Examination techniques are well described and include many of the standards test used in orthopedic pelvic PT. The authors point out that sudden pain associated with squatting is one of the symptoms of CPPS. FABER is also used but I am a bit confused as to whether they used it for testing obturator internus length or SIJ dysfunction. Treatment is also described well including focused and aerobic exercises, relaxation, education and manual external and intrarectal manual treatments (including massage lateral to the prostate). I am a little confused on 2 of the exercises as the patients did not have pain on SLR but were given hamstring stretches and the bend knee fall out (an exercise I use from trunk stability) seems to be used for hip stretching. The authors used aerobic exercise well and sited a study showing decrease in NIH-CPSI scores in men who did aerobic exercises.
I wanted to point out some information about the NIH Chronis prostatitis symptom index (NIH-CPSI ). This is a very patient friendly scale and I would recommend its use in the clinic. The test itself has good psychometric properties (strong construct, face, and criterion validity, high internal consistency and retest reliability – references provided in article). In addition we know an improvement of 6 points is the “optimal threshold to predict treatment response”. A NIH-CPSI of higher than 50% meets the diagnostic criterion for CPPS. Total high score 43, higher than 50% = 22. The authors also sited a study which showed a relationship of score of 22 or higher with internal PFM tenderness. Another study reported patients with a score of greater than 15 were more likely lingering pain 12 months later. As I said this outcome measure is easy to administer and I would recommend it for clinic use in male pelvic pain. It is available on the SOWH CAPP- pelvic page under “common forms”. http://www.womenshealthapta.org/education/pelvic.cfm
Primary care physical therapy in people with fibromyalgia: opportunities and boundaries within a monodisciplinary setting. Nijs J et al. Phys Ther 2010;90(12):1815-1822.
This article does a very good job at summarizing what we know about the mechanism of pain in fibromyalgia related to centralized pain. It also looks at evidence in treatment. Well done paper and worth reading even if you do not see many fibro patients. I believe this treatment rational will also work with centralized pain related to chronic pelvic pain.
Most evidence available for
- Patient education on pain mechanism, stress management, life style modification, activity management (not over doing).

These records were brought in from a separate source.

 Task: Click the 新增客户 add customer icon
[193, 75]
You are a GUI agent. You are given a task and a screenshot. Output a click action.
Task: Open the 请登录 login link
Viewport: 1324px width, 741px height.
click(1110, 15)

- Aerobic and specific strengthening exercises
Less evidence but still helpful
- Trigger point injections
- TENS
- Joint mobilization
- Cognitive behavioral treatment of stress with or without biofeedback
Factors that influence the clinical decision making of novice and experienced physical therapists. Wainwright SF et al. Phys Ther 2011;91(1):87-101.
This article is of particular interest to teachers and contributes to the understanding of how experienced versus novice PTs think. It points out that all PTs need life long learning and that this might be more difficult for experienced PTs. I hope that this blog and the distance journal club offer an outlet for PTs of all levels to learn and grow. I look forward to your participation in these projects.